**Exercise directions**
Please copy out the records below, changing "Instruction:" to "Goal:" everywhere it occurs and leaving everything else as it is.

**Records for locating displayed items**
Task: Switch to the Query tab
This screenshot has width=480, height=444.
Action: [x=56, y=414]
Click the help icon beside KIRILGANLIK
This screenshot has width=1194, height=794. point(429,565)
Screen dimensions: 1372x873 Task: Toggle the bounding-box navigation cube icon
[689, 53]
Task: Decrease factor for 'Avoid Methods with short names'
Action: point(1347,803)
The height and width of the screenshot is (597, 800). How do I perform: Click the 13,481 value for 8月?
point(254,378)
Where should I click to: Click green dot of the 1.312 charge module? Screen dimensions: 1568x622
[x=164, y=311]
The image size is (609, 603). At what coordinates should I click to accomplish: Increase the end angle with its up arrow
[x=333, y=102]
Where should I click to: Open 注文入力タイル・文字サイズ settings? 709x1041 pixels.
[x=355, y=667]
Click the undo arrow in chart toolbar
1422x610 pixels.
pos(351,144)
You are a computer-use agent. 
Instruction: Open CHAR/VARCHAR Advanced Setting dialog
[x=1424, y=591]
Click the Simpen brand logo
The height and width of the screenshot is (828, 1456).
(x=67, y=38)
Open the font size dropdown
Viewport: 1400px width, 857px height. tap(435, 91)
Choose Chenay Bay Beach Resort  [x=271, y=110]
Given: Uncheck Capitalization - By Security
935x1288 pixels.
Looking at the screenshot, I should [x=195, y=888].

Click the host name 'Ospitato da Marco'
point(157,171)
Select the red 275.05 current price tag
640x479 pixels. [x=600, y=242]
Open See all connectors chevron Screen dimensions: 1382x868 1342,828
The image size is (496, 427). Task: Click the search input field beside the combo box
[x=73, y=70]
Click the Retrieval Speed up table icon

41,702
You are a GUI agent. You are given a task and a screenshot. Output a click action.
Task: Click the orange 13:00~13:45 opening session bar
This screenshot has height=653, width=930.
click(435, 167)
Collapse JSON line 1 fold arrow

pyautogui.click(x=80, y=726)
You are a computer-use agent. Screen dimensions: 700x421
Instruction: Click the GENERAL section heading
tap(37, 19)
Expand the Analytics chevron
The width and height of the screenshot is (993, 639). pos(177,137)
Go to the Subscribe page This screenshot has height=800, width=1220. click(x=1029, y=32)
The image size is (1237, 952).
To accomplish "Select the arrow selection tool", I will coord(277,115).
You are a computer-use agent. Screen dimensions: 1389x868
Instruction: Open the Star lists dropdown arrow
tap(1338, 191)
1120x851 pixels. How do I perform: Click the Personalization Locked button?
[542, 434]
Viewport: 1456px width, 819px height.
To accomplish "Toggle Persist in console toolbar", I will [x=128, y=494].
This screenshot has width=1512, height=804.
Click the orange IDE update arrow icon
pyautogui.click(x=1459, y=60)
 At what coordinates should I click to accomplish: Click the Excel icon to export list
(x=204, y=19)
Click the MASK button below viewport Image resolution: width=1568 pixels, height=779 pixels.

**Solution below**
Task: Switch to the Query tab
This screenshot has width=480, height=444.
Action: [x=56, y=414]
Click the help icon beside KIRILGANLIK
This screenshot has width=1194, height=794. point(429,565)
Screen dimensions: 1372x873 Task: Toggle the bounding-box navigation cube icon
[689, 53]
Task: Decrease factor for 'Avoid Methods with short names'
Action: point(1347,803)
The height and width of the screenshot is (597, 800). How do I perform: Click the 13,481 value for 8月?
point(254,378)
Where should I click to: Click green dot of the 1.312 charge module? Screen dimensions: 1568x622
[x=164, y=311]
The image size is (609, 603). At what coordinates should I click to accomplish: Increase the end angle with its up arrow
[x=333, y=102]
Where should I click to: Open 注文入力タイル・文字サイズ settings? 709x1041 pixels.
[x=355, y=667]
Click the undo arrow in chart toolbar
1422x610 pixels.
pos(351,144)
You are a computer-use agent. 
Goal: Open CHAR/VARCHAR Advanced Setting dialog
[x=1424, y=591]
Click the Simpen brand logo
The height and width of the screenshot is (828, 1456).
(x=67, y=38)
Open the font size dropdown
Viewport: 1400px width, 857px height. tap(435, 91)
Choose Chenay Bay Beach Resort  [x=271, y=110]
Given: Uncheck Capitalization - By Security
935x1288 pixels.
Looking at the screenshot, I should [x=195, y=888].

Click the host name 'Ospitato da Marco'
point(157,171)
Select the red 275.05 current price tag
640x479 pixels. [x=600, y=242]
Open See all connectors chevron Screen dimensions: 1382x868 1342,828
The image size is (496, 427). Task: Click the search input field beside the combo box
[x=73, y=70]
Click the Retrieval Speed up table icon

41,702
You are a GUI agent. You are given a task and a screenshot. Output a click action.
Task: Click the orange 13:00~13:45 opening session bar
This screenshot has height=653, width=930.
click(435, 167)
Collapse JSON line 1 fold arrow

pyautogui.click(x=80, y=726)
You are a computer-use agent. Screen dimensions: 700x421
Goal: Click the GENERAL section heading
tap(37, 19)
Expand the Analytics chevron
The width and height of the screenshot is (993, 639). pos(177,137)
Go to the Subscribe page This screenshot has height=800, width=1220. click(x=1029, y=32)
The image size is (1237, 952).
To accomplish "Select the arrow selection tool", I will coord(277,115).
You are a computer-use agent. Screen dimensions: 1389x868
Goal: Open the Star lists dropdown arrow
tap(1338, 191)
1120x851 pixels. How do I perform: Click the Personalization Locked button?
[542, 434]
Viewport: 1456px width, 819px height.
To accomplish "Toggle Persist in console toolbar", I will [x=128, y=494].
This screenshot has width=1512, height=804.
Click the orange IDE update arrow icon
pyautogui.click(x=1459, y=60)
 At what coordinates should I click to accomplish: Click the Excel icon to export list
(x=204, y=19)
Click the MASK button below viewport Image resolution: width=1568 pixels, height=779 pixels.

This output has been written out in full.